Benjamin conducts coaching circles for up to 10 people with something in common, such as Women on the Brink of Change, which meets with her once a month.

Online groups of 10 sign up for monthlong email sessions with Thiessen.

These soul-coaching sessions, she says,"help people to get in touch with themselves, get their heart and soul in alignment with their authentic self." And some people hire a coach indefinitely.

Benjamin has a client who added her to what he calls his support team for life.

"Some people want to be in top form," she says, "always on the cutting edge in the sport of life."

The greatest challenge for a career coach, says Prendergast, is finding customers.

"We're a young profession, so not well known.

The general knowledge level of what coaching is and what it can do is not there yet."

Clients encounter challenges as well.

Family and formerly-held beliefs commonly throw up stumbling blocks, says Thiessen.

A common pitfall: getting stuck.When that happens, says Benjamin, she might say,"My observation is that we've been here before; this is a stuck place." But the client is always in control.

If a client says,"I'm not ready to do that," the coach might reply,"So, what are you ready to do?" When a company team gets stuck, says Benjamin, its members lose sight of the overall objective and look inward at their own domain.

They can get stuck in personalities.

Or mired in the company culture.

Long-time habits are hard to break.

Coaches work with company leaders, too.

Jay applies her doctorate in adult education and leadership to helping company presidents envision what they want to accomplish and how to do it.

"Rapid promotions lead to rapid challenges," says Jay."The pace can be overwhelming."

And, she adds, when outstanding technicians are promoted to management positions, they can find themselves in uncharted country.

Those who lack a mentor turn to a coach to manage the stress.

"A coach helps people find the answers," says Jay."But doesn't give them the answers."

The best part of the job, says Prendergast, is when people are able to identify where they truly want to go.

Carol Cizauskas, a client of Prendergast, is an example of someone who knew where she wanted to be, but not how to go there.

Her goal: landing a reporter's job with a high-profile National Public Radio station.

She started as KUNR's first news intern while still a graduate student at the University of Nevada, Reno.

Next came two part-time jobs in commercial radio.

Then a stint as afternoon anchor at KUNR.

But, says Cizauskas,"By the end of my one-year contract, I had done everything I could do there." She met Prendergast while networking at a ProNet seminar and took on a coach.

After attending the public radio newscasters conference in Chicago last July and lining up some interviews, Cizauskas says,"I got very very close to some amazingly highlevel jobs.

But there were challenges.

Sometimes it was heart-breaking." For months, Cizauskas flew around the country to interviews (while freelancing to pay the bills).

All the while, she says,"Kit was supportive and totally focused on me.
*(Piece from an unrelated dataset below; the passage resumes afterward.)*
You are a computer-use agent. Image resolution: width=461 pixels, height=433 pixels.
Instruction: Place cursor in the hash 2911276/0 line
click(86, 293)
It's so important to have someone supportive." The outcome? Cizauskas just moved to the Washington's Tri-City region near Richland to take her dream job with the Northwest News Network, which feeds to nine National Public Radio stations in the Pacific Northwest.

And what about the goals of the coaches themselves? Benjamin is a coach who has a coach.

She says,"The concept is to keep taking it to a new level."